Regulation Is About to Experience an Upheaval
In what Deloitte has dubbed the most significant change to medical device regulation in nearly three decades, the new European Medical Device Regulations (EU MDR 2017/745) implementation date is fast approaching. Initially scheduled to go into effect in May of this year, the European Parliament and the Council of the EU adopted a proposal to extend the transitional period to May 26, 2021. And, if this year has taught us anything, “pandemic time” feels two-times faster and May will be here before we know it. The new regulation, which emphasizes patient safety, traceability, and transparency—key aspects under the quality umbrella—will impact all medical device developers as they are required to comply. It will prioritize fundamental changes throughout the entire device lifecycle and is expected to provide better, more comprehensive regulatory guidance.

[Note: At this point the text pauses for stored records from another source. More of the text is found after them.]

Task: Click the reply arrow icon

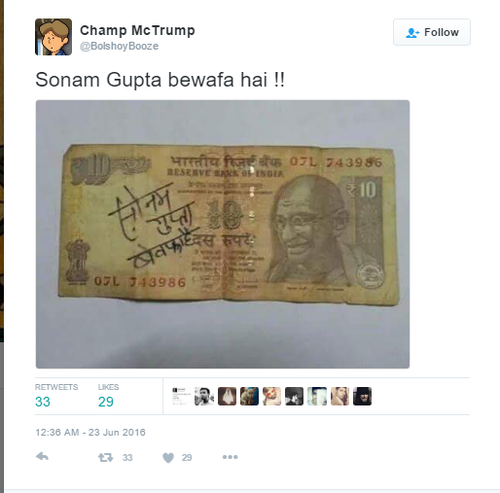Action: (x=42, y=457)
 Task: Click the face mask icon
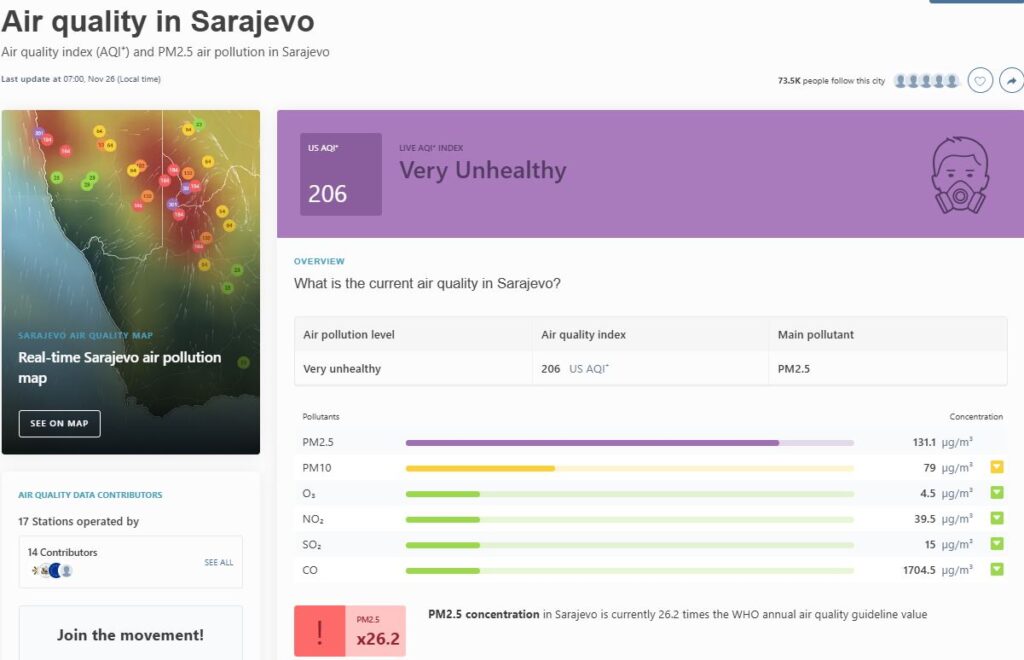pos(959,176)
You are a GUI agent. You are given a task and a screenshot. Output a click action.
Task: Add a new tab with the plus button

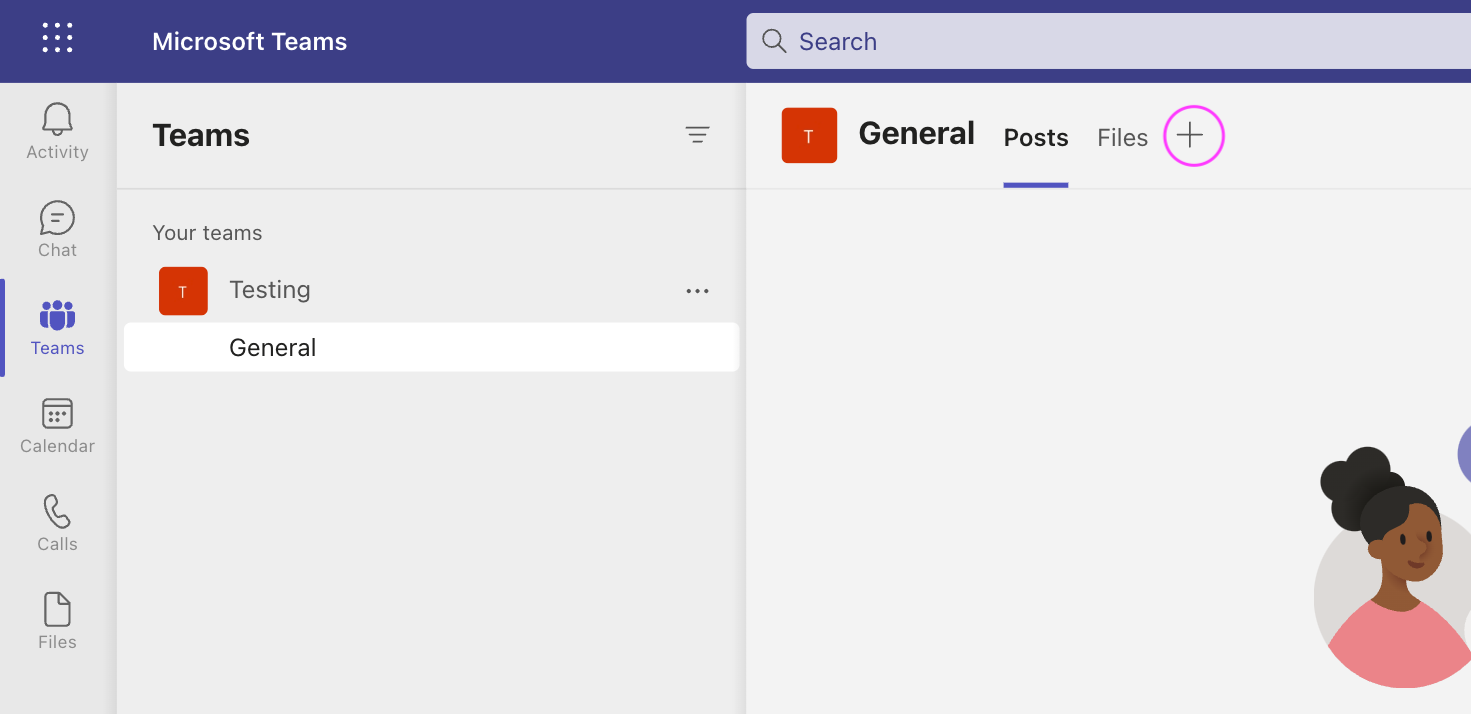1193,135
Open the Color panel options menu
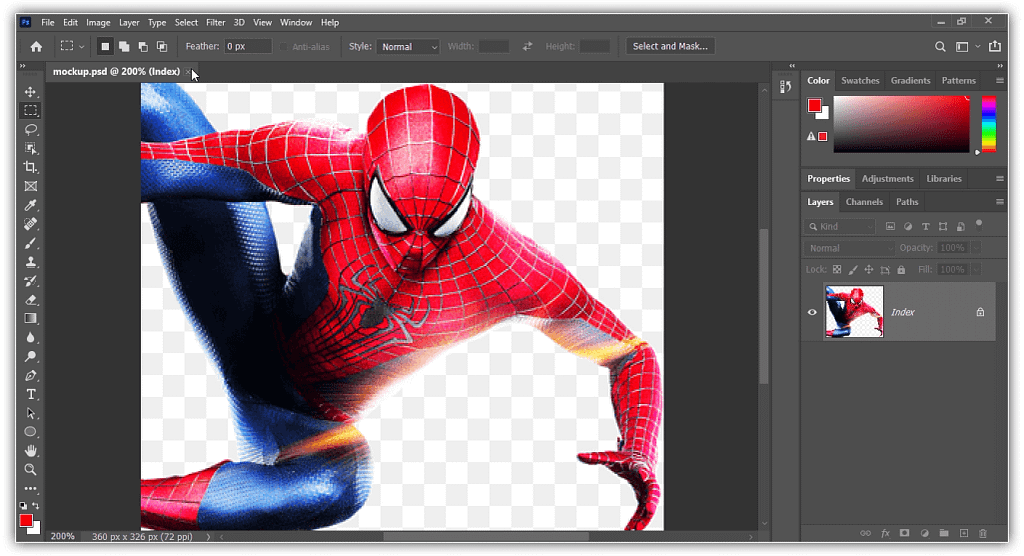 [x=999, y=81]
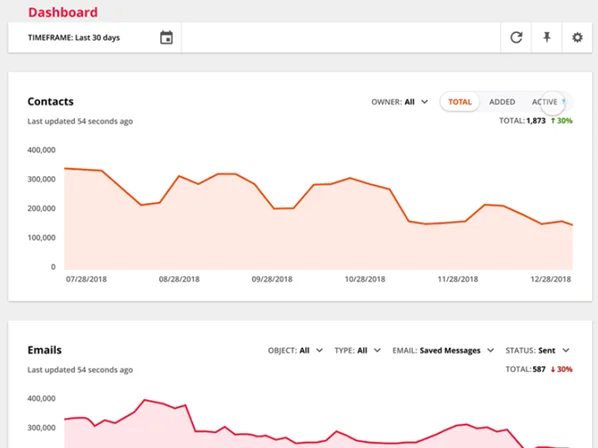Screen dimensions: 598x448
Task: Click the help icon beside ACTIVE
Action: coord(564,101)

A big portion of the MDR will focus on increased traceability and labeling for each device, including keeping detailed records of the unique identification number (UID) card, which is new for all developers. With the process for this becoming more rigorous, it is vital that product development groups have an easy way to capture and call on that information. Manually maintaining these details with a document like an Excel sheet is possible, but makes the process cumbersome, slow and prone to manual error. A better approach is a requirements management platform that lets teams trace data, upward and downward decomposition, and present it in a clean way makes exporting it to a design history file (DHF) simple.
Medical Device Recalls on the Rise
Medical device recalls are on the rise this year with Stericycle’s latest “Recall Index 2020 Edition 2” stating recall activity exceeded “300 recalls for the first time since Q2 2018.” What’s further, is safety issues were noted as the highest contributing source. This demonstrates the growing complexity of device development and risk points, as well as the active regulatory enforcement for failed device testing. For engineering teams under pressure to bring products to market quickly, balancing the inherently intricate regulatory environment, can be a lot to handle. This is where mistakes start to happen—mistakes that are magnified for companies that haven’t modernized their approach to requirements management.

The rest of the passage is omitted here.